[Exercise directions] Every record below must be written out exactly. Leave out the pictures.

[Dataset content]
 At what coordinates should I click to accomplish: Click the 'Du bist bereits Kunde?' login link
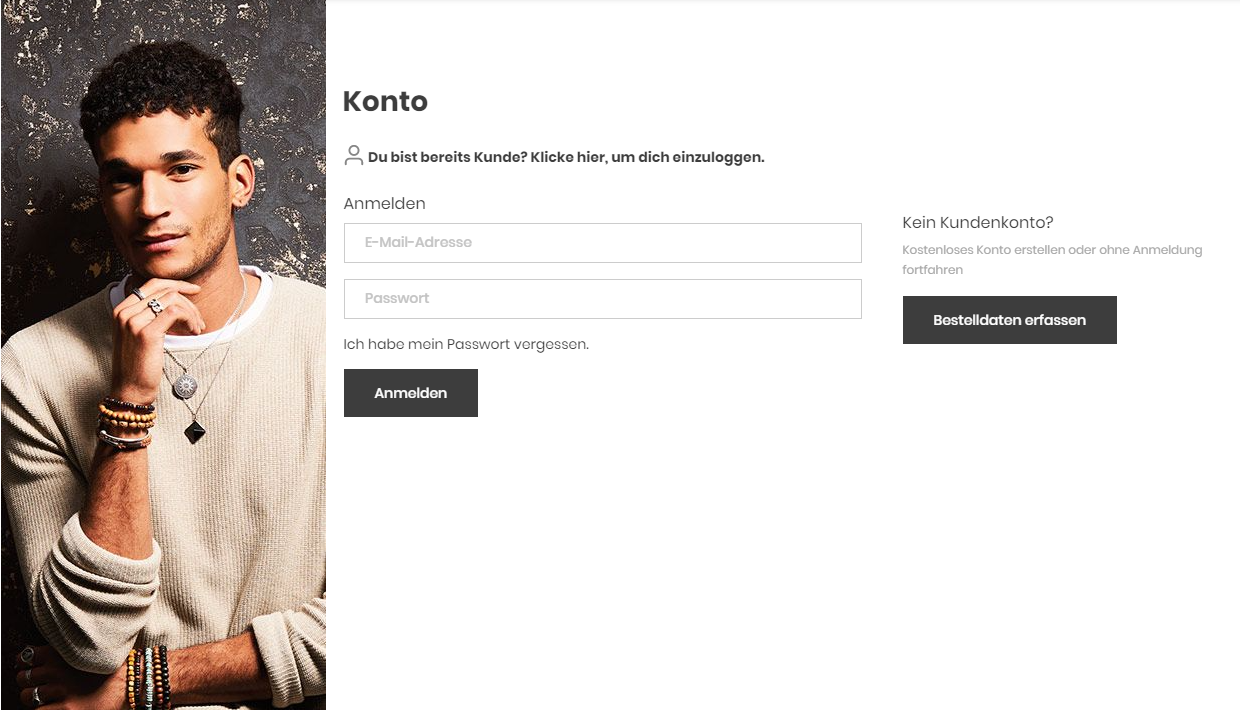[x=566, y=157]
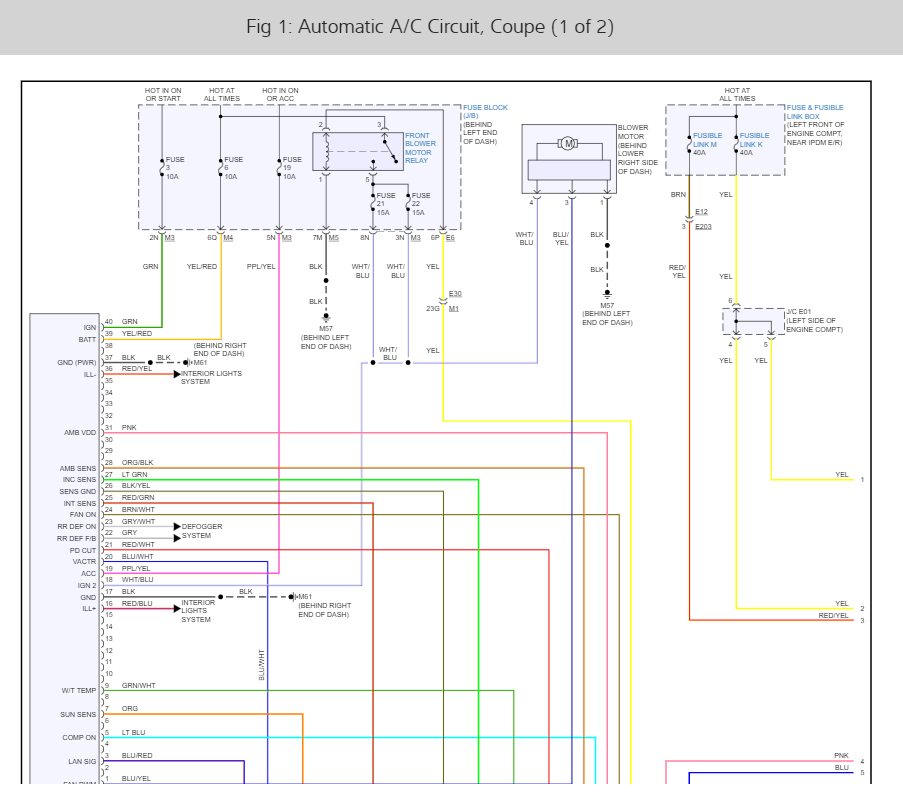Click the J/C E01 junction connector box
Screen dimensions: 903x808
[753, 321]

[Your response]
 At what coordinates should I click to accomplish: Click the 'Du bist bereits Kunde?' login link
[x=566, y=157]
Click the J/C E01 junction connector box
Screen dimensions: 903x808
[753, 321]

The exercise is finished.